Is the room suddenly spinning and you don’t know why? And no, it’s not thanks to that big night on the weekend or boot camp this morning. Chances are it’s vertigo – a feeling that either you or the environment around you is moving. It’s a specific type of dizziness that can wreak havoc on your everyday life and make standing up feel like the earth is spinning out of control. We chatted to Chieu Phan, clinical director at CPPHYSIO, APA Musculoskeletal and Sports Physiotherapist, as well as Vestibular Physiotherapist (phew, that’s a title!), on the ins and outs of vertigo.
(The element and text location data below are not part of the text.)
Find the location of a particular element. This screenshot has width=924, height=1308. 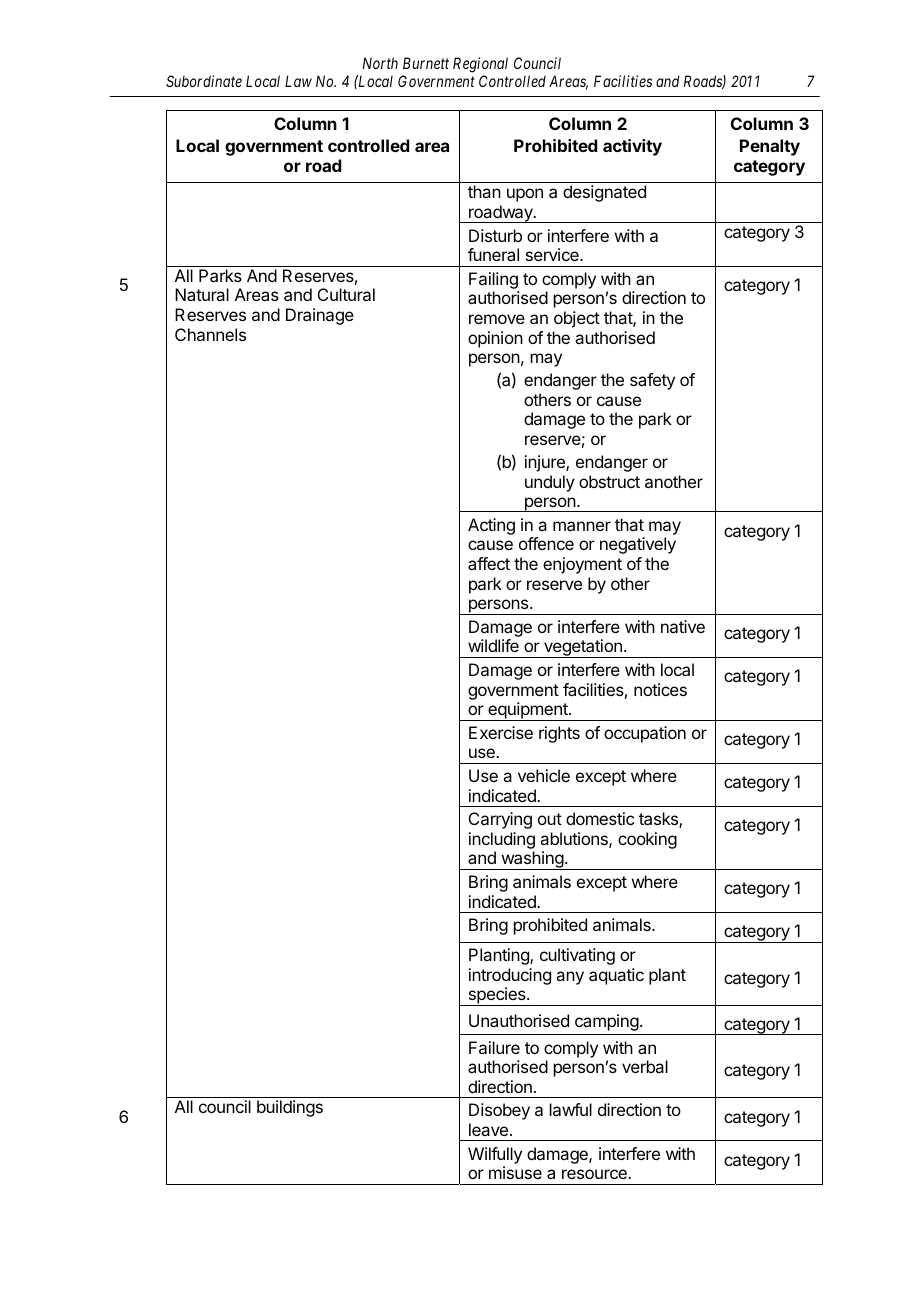

Acting is located at coordinates (491, 526).
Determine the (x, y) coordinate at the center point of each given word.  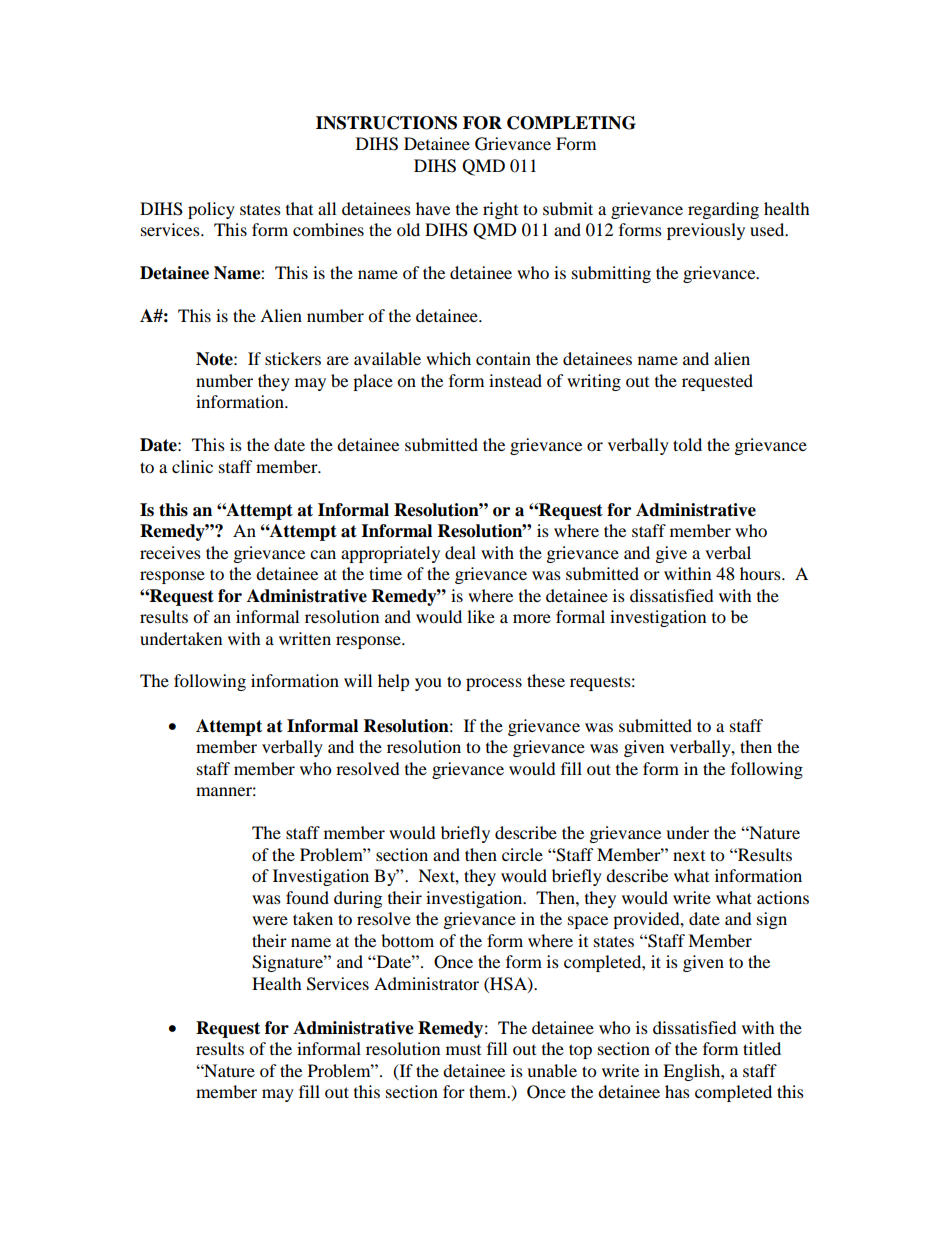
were (270, 920)
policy (211, 210)
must (463, 1050)
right (500, 210)
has (677, 1091)
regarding (723, 210)
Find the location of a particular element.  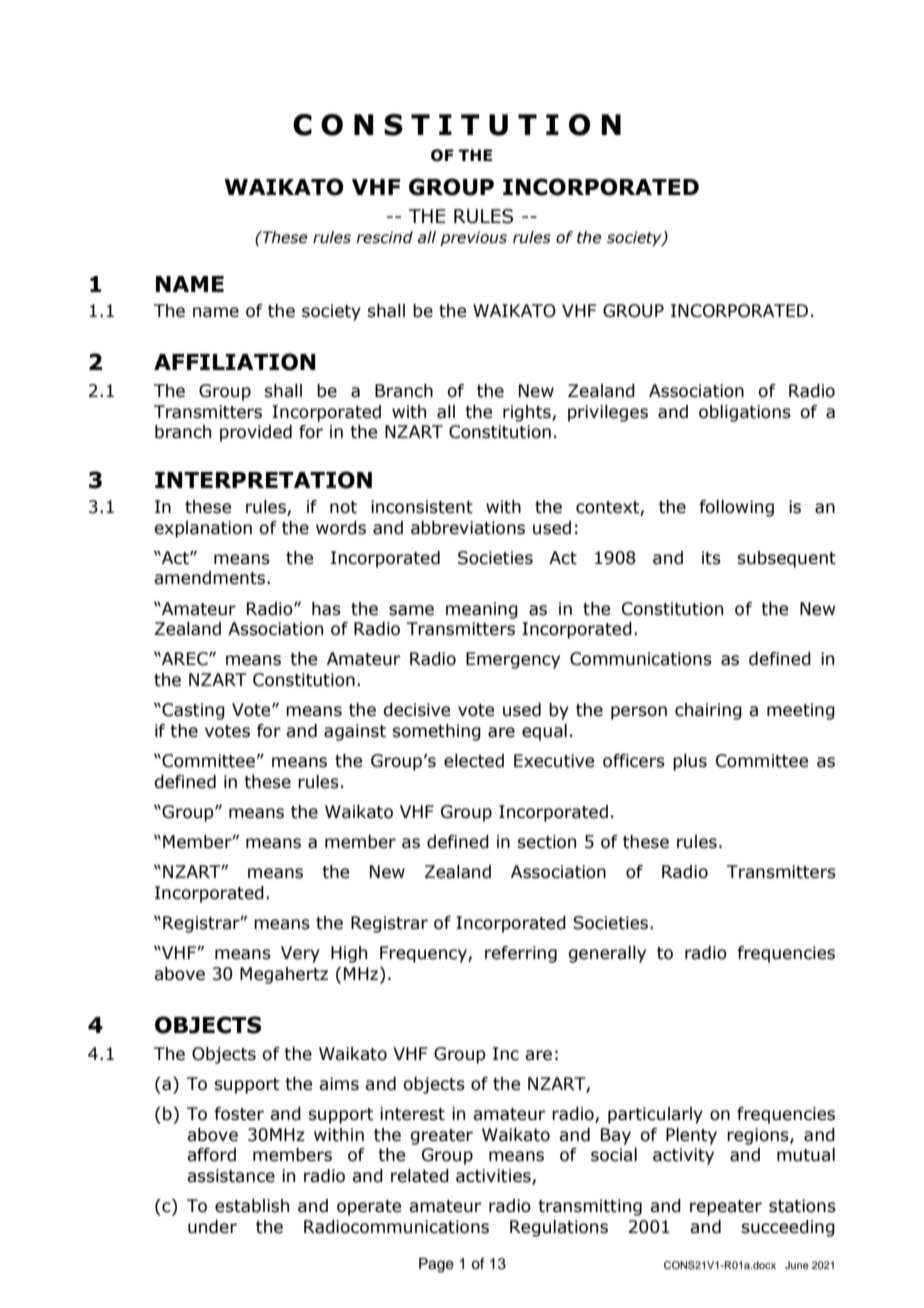

Regulations is located at coordinates (559, 1228).
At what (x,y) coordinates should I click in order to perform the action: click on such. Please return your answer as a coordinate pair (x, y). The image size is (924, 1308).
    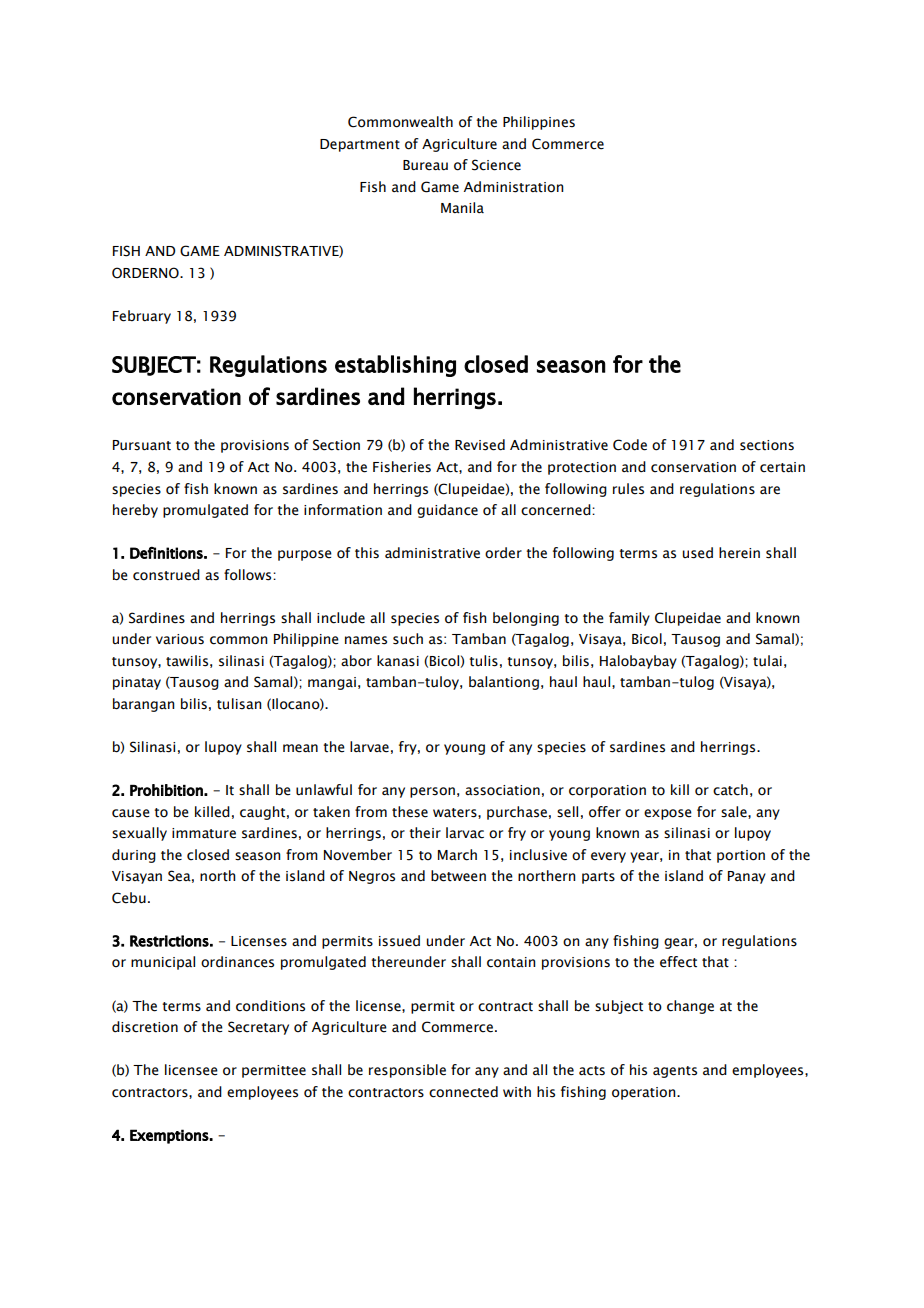
    Looking at the image, I should click on (408, 639).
What are the causes of vertigo?

“The most common cause of vertigo is an imbalance in the vestibular system, the balance system in your inner ears,” says Chieu. “It’s responsible for coordinating your head and eye movements so you see things clearly, while also providing information to your body that helps you maintain your balance.”

Is it more prevalent in women?

Chieu says, “the lifetime prevalence of vertigo is between 3-10% of the general population, and evidence shows that this increases with age and affects women two to three times more than men.” Sorry ladies, you’re gonna have to watch out for this one! If you struggle with motion sickness or suffer from migraines often, you could also be more susceptible.

What are the symptoms?

“The most common symptoms are dizziness and feeling off balance, as well as feeling nauseous, lightheaded or finding it difficult to focus,” says Chieu.  You might feel like the world is pulling your body in one direction, and your head in the other, while also finding it difficult to stand up straight – ugh!

Sometimes, specific activities such as flying can aggravate it, however vertigo usually happens for no particular reason other than an imbalance. It might feel like you’ve had a few too many glasses of chardy, #treatyoself right? But it’s no treat without that fun gals’ night to justify the feeling.

Common treatments?

To alleviate vertigo, talk to your doctor about some exercises to help ease the symptoms. “Early and accurate diagnosis will ensure effective treatment and allow you to return to your training as quickly as possible,” says Chieu. “Given the complexity of vertigo and dizziness, it is best your consult your doctor or a vestibular physiotherapist for further advice.”

If you think vertigo could be holding you back from your daily beach run or boot camp, get it checked by a pro. Stat.